Cette expression signifie être dans une position extrêmement difficile, sans aucune échappatoire possible. Elle évoque un état de détresse totale, où toutes les options semblent épuisées. On l'utilise souvent pour décrire une personne ou une organisation confrontée à un échec imminent ou à une pression insoutenable.
L'expression trouve son origine dans le vocabulaire de la vénerie (chasse à courre) au Moyen Âge. Les « abois » désignaient les derniers aboiements des chiens de chasse lorsqu'ils avaient acculé le gibier, généralement un cerf, contre un obstacle. L'animal, épuisé et entouré, ne pouvait plus fuir. Cette scène finale, où la bête est sur le point d'être prise, a donné naissance à la métaphore. Au fil des siècles, l'expression s'est étendue à tout contexte de détresse extrême.
Avec ces dettes et la faillite imminente, l'entreprise est vraiment aux abois.

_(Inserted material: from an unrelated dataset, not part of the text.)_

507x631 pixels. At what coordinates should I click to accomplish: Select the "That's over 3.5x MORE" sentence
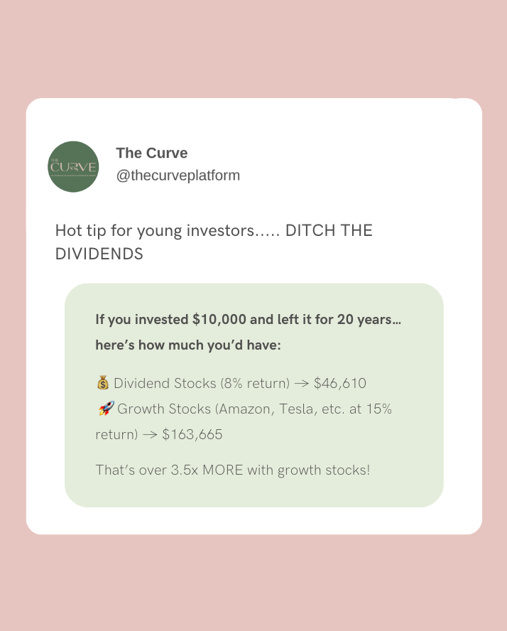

Le candidat, incapable de répondre aux questions du jury, était aux abois.
— Je n'ai plus d'argent, plus d'idées, plus d'énergie... — Calme-toi, tu n'es pas aux abois, on va trouver une solution.
Le gardien de but, seul face à trois attaquants, était aux abois.
Le héros du film se retrouve aux abois, traqué par ses ennemis dans un cul-de-sac.